# Justin Timberlake nimmt Justin Bieber auf die Schippe Unveröffentlichter SNL-Sketch von Justin über Justin aufgetaucht



## Mandalorianer (27 Mai 2011)

*Justin Timberlake nimmt Justin Bieber auf die Schippe
Unveröffentlichter SNL-Sketch von Justin über Justin aufgetaucht​*

Gut, dass Justin Bieber eine große Portion Humor besitzt, weshalb anzunehmen ist, dass er es seinem Namensvetter Justin Timberlake nicht allzu übel nimmt, was der in einem nicht ausgestrahlten Sketch von „Saturday Night Live“ vom Stapel ließ. Der ulkige Schauspieler mimt darin Wolfgang Amadeus Mozart, der starke Konkurrenz von Bieber bekommt, eigentlich natürlich ein riesen Kompliment an den Teen-Star.

Auf den Arm nimmt der „Sexy Back“-Sänger unter anderem die interessante Brillenwahl seines jüngeren Kollegen wie auch seine rasant zunehmende Twitter-Gefolgschaft, alles natürlich in authentischen Kostümen. Dann erscheint nebenbei auch noch Widersacher Salieri, der schlechten Einfluss auf den jungen Star nimmt – ein Seitenhieb auf Justins Freundschaft zum Haudrauf Chris Brown? Auch seine Romanze mit Selena Gomez findet eine Erwähnung durch die Blume, und wir lachen uns kringelig.

Vor allem jedoch veräppelt sich Justin Timberlake selbst ziemlich gut – als Musiker, der nun eine ernstzunehmende Schauspielkarriere anstrebt und trotz der Erfolge seines Films „The Social Network“ bei den Golden Globes leer ausging. Wir vermuten mal stark, dass sich Justin Bieber über die Nummer ebenso gut amüsierte wie wir, selbst wenn er den Sketch erstaunlicherweise bis dato nicht kommentiert hat.

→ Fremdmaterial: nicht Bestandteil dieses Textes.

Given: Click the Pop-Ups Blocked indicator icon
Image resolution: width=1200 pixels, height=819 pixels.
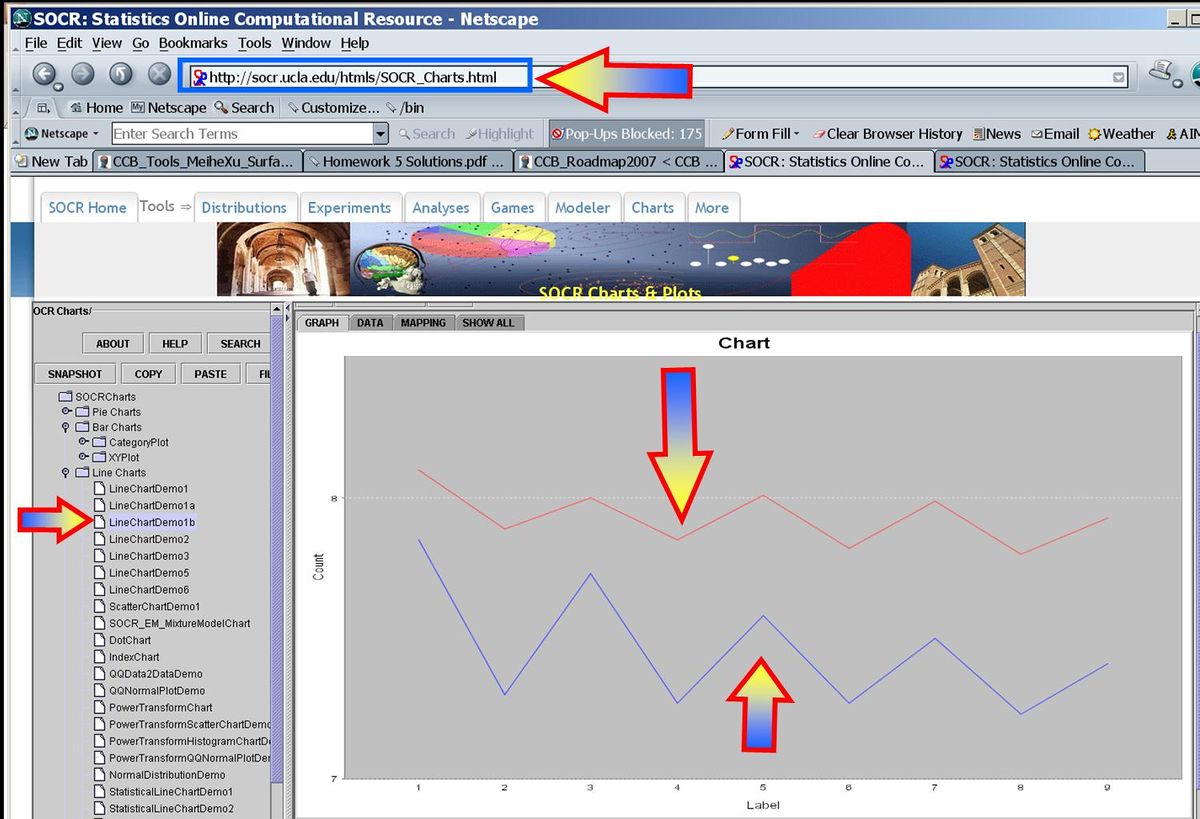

*Wie gefällt euch Justin Timberlake als verhinderter Mozart?*


----------



## Q (4 Aug. 2011)

Die Selbstveralberung ist prima, aber mit kleinen Kindern sollte man in der Öffentlichkeit nicht seinen Spass treiben


----------



## Punisher (4 Aug. 2011)

Ob Bieber oder Timberlake, ich mag beide nicht. Das liegt aber sehr wahrscheinlich nicht am Vornamen


----------



## Franky70 (4 Aug. 2011)

Justin & Justin - wann spielen sie im Remake von "Dumm & dümmer"?


----------